Which brings me to my mate Dave and the house he and his wife share in Mackay.
Dave and his wife live in a house bought by his wife’s grandfather many, many years ago, a Queenslander on Shakespeare St.
Dave told me the other day that his wife’s grandfather, Bill Higham, was a senior engineer in the sugar industry who worked at the North Eton Mill in the 1940s.
At some stage in the mid-1940s, Bill was confronted by his employer and told to convert to Catholicism.
In fact, he was given an ultimatum: become a Catholic or you will be sacked.
Now Bill wasn’t the sort of bloke who was going to be pushed around and told what, if any, religion he was going to be. He refused to take the easy way out and convert to Catholicism. So, he was sacked from his job as senior engineer at the North Eton Mill.
Imagine someone being sacked today for not being a particular religion. Rightly, it wouldn’t happen.
Fortunately, Bill moved on and got a job as head engineer at the Farleigh Mill, working there until his retirement.
During those early days at the Farleigh Mill, Bill bought a house in Shakespeare St where he and his wife raised three daughters … the same house that his grand daughter lives in today with her husband, my mate Dave.

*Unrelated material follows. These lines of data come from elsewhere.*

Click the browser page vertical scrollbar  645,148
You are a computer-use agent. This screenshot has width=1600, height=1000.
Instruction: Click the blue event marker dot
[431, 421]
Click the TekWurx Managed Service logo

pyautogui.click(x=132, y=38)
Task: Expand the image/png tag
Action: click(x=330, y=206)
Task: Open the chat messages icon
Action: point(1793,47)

It’s a typically beautiful, highest Queenslander with the polished floorboards, high ceilings, tongue and groove walls … an authentic work of art and functionality created by builders and who did quality work designed to stand the test of time and engage with a tough environment earmarked by heat, humidity and flood.
The house lives on nearly 100 years later, a proud statement in workmanship and design.
A moment in time in which a senior engineer could be sacked because he wasn’t a Catholic also produced a beautiful, unique style of housing designed to withstand the harshest elements of the tropics.
While society has moved on from religious-based sackings, the Queenslander stands proud and as popular as ever. Queenslanders live on, a beautiful statement in style and functionality in a modern world far removed from the time in which they were built.
You can’t sack a bloke for not being Catholic any more but you can still love living in his house.